This brutally long, eighteen-hour climbing day took place exactly three days before I was to go in for a knee arthroscopy. So, with my face sunburned into raccoon eyes from my glacier goggles, I went in for the operation, where my doctor asked me what I had been doing to create such a look. I told him that I had climbed Mt. Adams over the weekend, which led to a most-disapproving glance from he and the anesthesiologist alike. I simply replied with, “Why do you think I’m here?” We all laughed as the anesthesiologist lowered the mask over my face and all faded to black as the surgeon cut away.

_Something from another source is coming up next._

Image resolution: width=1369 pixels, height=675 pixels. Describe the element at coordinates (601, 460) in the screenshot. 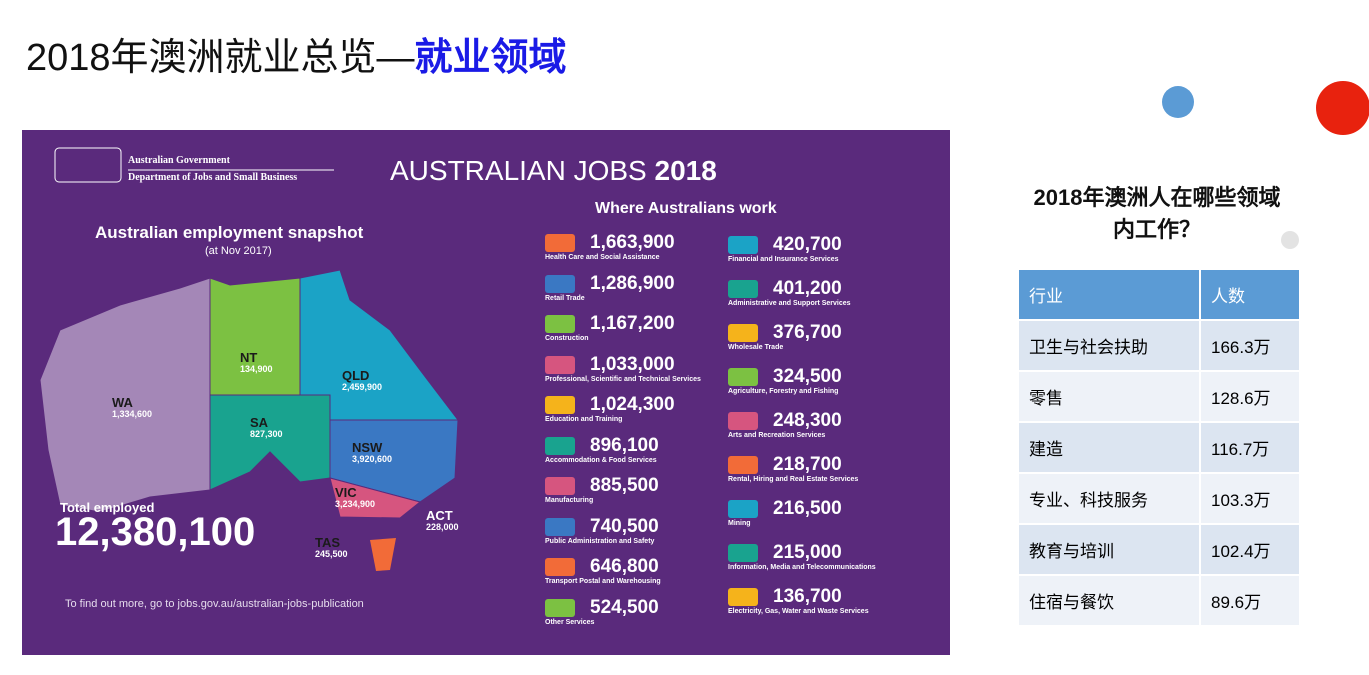

I see `sector-label: Accommodation & Food Services` at that location.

Surprisingly, about a year after this climb and after I had moved from Portland back to Chicago, I received a letter in the mail from the special ops guy. He wrote to explain to me that he had been suffering from liver cancer the year previous to our climb and had even had his last rights read to him while in the hospital. He then revealed that one morning, on the verge of death, he awakened to a wintry day with a spectacular four-mountain view from his Portland hospital bed. It is rare to have a view of the mountains at all in Portland in the winter, when it is completely socked-in with clouds and rain, let alone have a four-mountain view of Mt. St. Helens, Mt. Adams, Mt. Hood and Mt. Jefferson, all covered in fresh snow and glistening like freshly polished diamonds in the intense morning sun. He said it was right then and there that he not only decided that he was going to live, but also that he was going to climb all four of those mountains.
Amazingly, this climb of Mt. Adams was the first real physical activity he had undertaken since recently finishing his chemotherapy treatments. His body depleted, he told me in his letter that he drew great inspiration from me that day as he watched me limp up and down that mountain for eighteen hours on essentially one good leg. I am extraordinarily pleased to say that this previously not- interested-in-climbing special ops guy did climb all four peaks, and is, in fact, now a member of Portland’s renowned mountain rescue team, often saving lives on Mt. Hood and elsewhere. Additionally, he is well past the crucial, five-year cancer survival benchmark and is thriving, even making it to my wedding 18 years after our climb together. I may have inspired him on that particular day, but he has since inspired me for my lifetime.